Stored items
>>
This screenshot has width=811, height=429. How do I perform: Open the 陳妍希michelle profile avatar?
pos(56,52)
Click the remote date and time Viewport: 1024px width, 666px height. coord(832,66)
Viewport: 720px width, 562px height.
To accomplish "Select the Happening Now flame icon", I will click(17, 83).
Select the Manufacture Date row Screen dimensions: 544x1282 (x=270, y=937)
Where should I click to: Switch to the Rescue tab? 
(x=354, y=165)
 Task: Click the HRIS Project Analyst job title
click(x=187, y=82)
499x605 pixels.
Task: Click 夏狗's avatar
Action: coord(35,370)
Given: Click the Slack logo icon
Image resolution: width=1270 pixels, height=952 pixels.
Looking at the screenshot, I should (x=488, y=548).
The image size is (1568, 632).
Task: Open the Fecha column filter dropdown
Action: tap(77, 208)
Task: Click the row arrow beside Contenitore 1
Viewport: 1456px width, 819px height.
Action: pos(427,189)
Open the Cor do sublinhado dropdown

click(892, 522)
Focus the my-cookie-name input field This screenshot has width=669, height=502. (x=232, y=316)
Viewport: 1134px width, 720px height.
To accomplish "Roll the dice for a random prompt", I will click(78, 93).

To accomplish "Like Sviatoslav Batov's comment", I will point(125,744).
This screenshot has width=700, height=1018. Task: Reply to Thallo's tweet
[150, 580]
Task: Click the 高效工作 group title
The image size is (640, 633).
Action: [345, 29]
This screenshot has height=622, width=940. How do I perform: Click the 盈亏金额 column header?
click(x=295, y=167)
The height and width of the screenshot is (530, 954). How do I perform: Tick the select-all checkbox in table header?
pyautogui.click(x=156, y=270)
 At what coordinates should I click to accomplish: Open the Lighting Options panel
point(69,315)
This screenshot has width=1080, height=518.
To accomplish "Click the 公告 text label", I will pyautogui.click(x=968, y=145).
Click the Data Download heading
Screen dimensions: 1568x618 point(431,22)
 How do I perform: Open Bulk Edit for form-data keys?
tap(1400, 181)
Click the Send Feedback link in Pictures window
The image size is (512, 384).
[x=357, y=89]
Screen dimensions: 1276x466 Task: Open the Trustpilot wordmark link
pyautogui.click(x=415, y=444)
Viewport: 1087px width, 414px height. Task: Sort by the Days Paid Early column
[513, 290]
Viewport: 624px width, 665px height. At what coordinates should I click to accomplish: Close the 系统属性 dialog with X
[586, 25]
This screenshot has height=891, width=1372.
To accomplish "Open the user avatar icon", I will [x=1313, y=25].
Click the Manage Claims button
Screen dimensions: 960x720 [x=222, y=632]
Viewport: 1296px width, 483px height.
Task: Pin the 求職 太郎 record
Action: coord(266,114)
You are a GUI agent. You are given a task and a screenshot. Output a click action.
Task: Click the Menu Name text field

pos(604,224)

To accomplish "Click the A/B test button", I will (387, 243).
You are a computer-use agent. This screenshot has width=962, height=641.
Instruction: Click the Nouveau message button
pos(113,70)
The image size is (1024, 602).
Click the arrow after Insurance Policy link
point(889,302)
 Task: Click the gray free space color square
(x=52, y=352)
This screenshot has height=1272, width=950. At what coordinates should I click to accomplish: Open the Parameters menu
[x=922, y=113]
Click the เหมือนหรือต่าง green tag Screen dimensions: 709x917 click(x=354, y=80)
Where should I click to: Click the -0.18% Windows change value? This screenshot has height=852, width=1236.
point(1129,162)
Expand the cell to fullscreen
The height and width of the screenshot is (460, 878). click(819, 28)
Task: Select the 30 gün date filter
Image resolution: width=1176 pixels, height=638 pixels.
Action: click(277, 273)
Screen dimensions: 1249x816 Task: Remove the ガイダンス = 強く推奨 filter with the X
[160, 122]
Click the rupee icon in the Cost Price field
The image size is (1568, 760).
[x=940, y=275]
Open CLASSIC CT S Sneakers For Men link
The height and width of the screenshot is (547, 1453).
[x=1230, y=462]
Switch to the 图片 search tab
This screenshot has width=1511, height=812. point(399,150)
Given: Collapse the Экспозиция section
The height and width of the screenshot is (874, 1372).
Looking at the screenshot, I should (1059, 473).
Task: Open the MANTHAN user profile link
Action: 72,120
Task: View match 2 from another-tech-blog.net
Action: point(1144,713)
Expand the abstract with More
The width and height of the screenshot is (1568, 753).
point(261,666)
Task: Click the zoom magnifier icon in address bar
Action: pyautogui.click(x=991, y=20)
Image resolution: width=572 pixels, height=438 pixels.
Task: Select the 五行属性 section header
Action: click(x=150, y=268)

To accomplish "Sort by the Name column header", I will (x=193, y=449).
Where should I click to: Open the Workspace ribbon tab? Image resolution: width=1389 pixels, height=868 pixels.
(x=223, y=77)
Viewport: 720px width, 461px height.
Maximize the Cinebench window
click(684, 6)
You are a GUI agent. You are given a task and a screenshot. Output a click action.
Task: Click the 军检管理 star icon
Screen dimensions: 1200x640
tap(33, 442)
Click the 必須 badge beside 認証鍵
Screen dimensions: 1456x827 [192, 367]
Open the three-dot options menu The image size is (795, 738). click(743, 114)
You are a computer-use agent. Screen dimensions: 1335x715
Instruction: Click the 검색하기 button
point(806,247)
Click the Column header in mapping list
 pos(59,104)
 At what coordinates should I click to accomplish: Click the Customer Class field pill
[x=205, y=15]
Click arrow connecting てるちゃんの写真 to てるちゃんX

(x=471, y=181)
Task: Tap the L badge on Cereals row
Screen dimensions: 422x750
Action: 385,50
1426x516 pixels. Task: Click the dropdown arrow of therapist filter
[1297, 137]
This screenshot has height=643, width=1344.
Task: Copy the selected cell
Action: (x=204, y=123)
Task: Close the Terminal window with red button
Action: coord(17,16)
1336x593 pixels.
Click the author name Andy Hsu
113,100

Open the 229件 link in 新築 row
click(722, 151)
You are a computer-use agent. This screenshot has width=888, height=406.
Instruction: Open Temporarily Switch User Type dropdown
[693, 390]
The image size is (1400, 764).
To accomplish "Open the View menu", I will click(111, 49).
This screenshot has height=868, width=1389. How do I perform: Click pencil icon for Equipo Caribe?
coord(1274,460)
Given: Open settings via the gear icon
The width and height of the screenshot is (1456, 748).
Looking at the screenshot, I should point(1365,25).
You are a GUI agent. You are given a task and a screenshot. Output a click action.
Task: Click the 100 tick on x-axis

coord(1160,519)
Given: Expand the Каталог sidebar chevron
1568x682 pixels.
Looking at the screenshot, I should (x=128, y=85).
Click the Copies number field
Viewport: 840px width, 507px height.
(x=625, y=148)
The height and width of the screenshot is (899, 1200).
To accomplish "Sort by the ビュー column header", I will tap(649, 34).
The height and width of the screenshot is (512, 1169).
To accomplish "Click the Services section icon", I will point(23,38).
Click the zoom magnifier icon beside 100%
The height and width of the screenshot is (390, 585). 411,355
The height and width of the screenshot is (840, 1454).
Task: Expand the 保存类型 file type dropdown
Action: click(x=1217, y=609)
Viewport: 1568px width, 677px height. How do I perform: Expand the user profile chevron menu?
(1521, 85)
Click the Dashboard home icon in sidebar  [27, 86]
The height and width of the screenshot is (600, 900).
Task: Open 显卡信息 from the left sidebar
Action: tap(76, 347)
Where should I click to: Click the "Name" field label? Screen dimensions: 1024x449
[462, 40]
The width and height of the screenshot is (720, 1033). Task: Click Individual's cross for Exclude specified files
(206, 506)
<<
▶ Task requirements
Retype the entries above. Match them exactly.

▶ Completed task
This screenshot has width=811, height=429. How do I perform: Open the 陳妍希michelle profile avatar?
pos(56,52)
Click the remote date and time Viewport: 1024px width, 666px height. coord(832,66)
Viewport: 720px width, 562px height.
To accomplish "Select the Happening Now flame icon", I will click(17, 83).
Select the Manufacture Date row Screen dimensions: 544x1282 (x=270, y=937)
Where should I click to: Switch to the Rescue tab? 
(x=354, y=165)
 Task: Click the HRIS Project Analyst job title
click(x=187, y=82)
499x605 pixels.
Task: Click 夏狗's avatar
Action: coord(35,370)
Given: Click the Slack logo icon
Image resolution: width=1270 pixels, height=952 pixels.
Looking at the screenshot, I should (x=488, y=548).
The image size is (1568, 632).
Task: Open the Fecha column filter dropdown
Action: tap(77, 208)
Task: Click the row arrow beside Contenitore 1
Viewport: 1456px width, 819px height.
Action: pos(427,189)
Open the Cor do sublinhado dropdown

click(892, 522)
Focus the my-cookie-name input field This screenshot has width=669, height=502. (x=232, y=316)
Viewport: 1134px width, 720px height.
To accomplish "Roll the dice for a random prompt", I will click(78, 93).

To accomplish "Like Sviatoslav Batov's comment", I will point(125,744).
This screenshot has width=700, height=1018. Task: Reply to Thallo's tweet
[150, 580]
Task: Click the 高效工作 group title
The image size is (640, 633).
Action: [345, 29]
This screenshot has height=622, width=940. How do I perform: Click the 盈亏金额 column header?
click(x=295, y=167)
The height and width of the screenshot is (530, 954). How do I perform: Tick the select-all checkbox in table header?
pyautogui.click(x=156, y=270)
 At what coordinates should I click to accomplish: Open the Lighting Options panel
point(69,315)
This screenshot has width=1080, height=518.
To accomplish "Click the 公告 text label", I will pyautogui.click(x=968, y=145).
Click the Data Download heading
Screen dimensions: 1568x618 point(431,22)
 How do I perform: Open Bulk Edit for form-data keys?
tap(1400, 181)
Click the Send Feedback link in Pictures window
The image size is (512, 384).
[x=357, y=89]
Screen dimensions: 1276x466 Task: Open the Trustpilot wordmark link
pyautogui.click(x=415, y=444)
Viewport: 1087px width, 414px height. Task: Sort by the Days Paid Early column
[513, 290]
Viewport: 624px width, 665px height. At what coordinates should I click to accomplish: Close the 系统属性 dialog with X
[586, 25]
This screenshot has height=891, width=1372.
To accomplish "Open the user avatar icon", I will [x=1313, y=25].
Click the Manage Claims button
Screen dimensions: 960x720 [x=222, y=632]
Viewport: 1296px width, 483px height.
Task: Pin the 求職 太郎 record
Action: coord(266,114)
You are a GUI agent. You are given a task and a screenshot. Output a click action.
Task: Click the Menu Name text field

pos(604,224)

To accomplish "Click the A/B test button", I will (387, 243).
You are a computer-use agent. This screenshot has width=962, height=641.
Instruction: Click the Nouveau message button
pos(113,70)
The image size is (1024, 602).
Click the arrow after Insurance Policy link
point(889,302)
 Task: Click the gray free space color square
(x=52, y=352)
This screenshot has height=1272, width=950. At what coordinates should I click to accomplish: Open the Parameters menu
[x=922, y=113]
Click the เหมือนหรือต่าง green tag Screen dimensions: 709x917 click(x=354, y=80)
Where should I click to: Click the -0.18% Windows change value? This screenshot has height=852, width=1236.
point(1129,162)
Expand the cell to fullscreen
The height and width of the screenshot is (460, 878). click(819, 28)
Task: Select the 30 gün date filter
Image resolution: width=1176 pixels, height=638 pixels.
Action: click(277, 273)
Screen dimensions: 1249x816 Task: Remove the ガイダンス = 強く推奨 filter with the X
[160, 122]
Click the rupee icon in the Cost Price field
The image size is (1568, 760).
[x=940, y=275]
Open CLASSIC CT S Sneakers For Men link
The height and width of the screenshot is (547, 1453).
[x=1230, y=462]
Switch to the 图片 search tab
This screenshot has width=1511, height=812. point(399,150)
Given: Collapse the Экспозиция section
The height and width of the screenshot is (874, 1372).
Looking at the screenshot, I should (1059, 473).
Task: Open the MANTHAN user profile link
Action: 72,120
Task: View match 2 from another-tech-blog.net
Action: point(1144,713)
Expand the abstract with More
The width and height of the screenshot is (1568, 753).
point(261,666)
Task: Click the zoom magnifier icon in address bar
Action: pyautogui.click(x=991, y=20)
Image resolution: width=572 pixels, height=438 pixels.
Task: Select the 五行属性 section header
Action: click(x=150, y=268)

To accomplish "Sort by the Name column header", I will (x=193, y=449).
Where should I click to: Open the Workspace ribbon tab? Image resolution: width=1389 pixels, height=868 pixels.
(x=223, y=77)
Viewport: 720px width, 461px height.
Maximize the Cinebench window
click(684, 6)
You are a GUI agent. You are given a task and a screenshot. Output a click action.
Task: Click the 军检管理 star icon
Screen dimensions: 1200x640
tap(33, 442)
Click the 必須 badge beside 認証鍵
Screen dimensions: 1456x827 [192, 367]
Open the three-dot options menu The image size is (795, 738). click(743, 114)
You are a computer-use agent. Screen dimensions: 1335x715
Instruction: Click the 검색하기 button
point(806,247)
Click the Column header in mapping list
 pos(59,104)
 At what coordinates should I click to accomplish: Click the Customer Class field pill
[x=205, y=15]
Click arrow connecting てるちゃんの写真 to てるちゃんX

(x=471, y=181)
Task: Tap the L badge on Cereals row
Screen dimensions: 422x750
Action: 385,50
1426x516 pixels. Task: Click the dropdown arrow of therapist filter
[1297, 137]
This screenshot has height=643, width=1344.
Task: Copy the selected cell
Action: (x=204, y=123)
Task: Close the Terminal window with red button
Action: coord(17,16)
1336x593 pixels.
Click the author name Andy Hsu
113,100

Open the 229件 link in 新築 row
click(722, 151)
You are a computer-use agent. This screenshot has width=888, height=406.
Instruction: Open Temporarily Switch User Type dropdown
[693, 390]
The image size is (1400, 764).
To accomplish "Open the View menu", I will click(111, 49).
This screenshot has height=868, width=1389. How do I perform: Click pencil icon for Equipo Caribe?
coord(1274,460)
Given: Open settings via the gear icon
The width and height of the screenshot is (1456, 748).
Looking at the screenshot, I should point(1365,25).
You are a GUI agent. You are given a task and a screenshot. Output a click action.
Task: Click the 100 tick on x-axis

coord(1160,519)
Given: Expand the Каталог sidebar chevron
1568x682 pixels.
Looking at the screenshot, I should (x=128, y=85).
Click the Copies number field
Viewport: 840px width, 507px height.
(x=625, y=148)
The height and width of the screenshot is (899, 1200).
To accomplish "Sort by the ビュー column header", I will tap(649, 34).
The height and width of the screenshot is (512, 1169).
To accomplish "Click the Services section icon", I will point(23,38).
Click the zoom magnifier icon beside 100%
The height and width of the screenshot is (390, 585). 411,355
The height and width of the screenshot is (840, 1454).
Task: Expand the 保存类型 file type dropdown
Action: click(x=1217, y=609)
Viewport: 1568px width, 677px height. How do I perform: Expand the user profile chevron menu?
(1521, 85)
Click the Dashboard home icon in sidebar  [27, 86]
The height and width of the screenshot is (600, 900).
Task: Open 显卡信息 from the left sidebar
Action: tap(76, 347)
Where should I click to: Click the "Name" field label? Screen dimensions: 1024x449
[462, 40]
The width and height of the screenshot is (720, 1033). Task: Click Individual's cross for Exclude specified files
(206, 506)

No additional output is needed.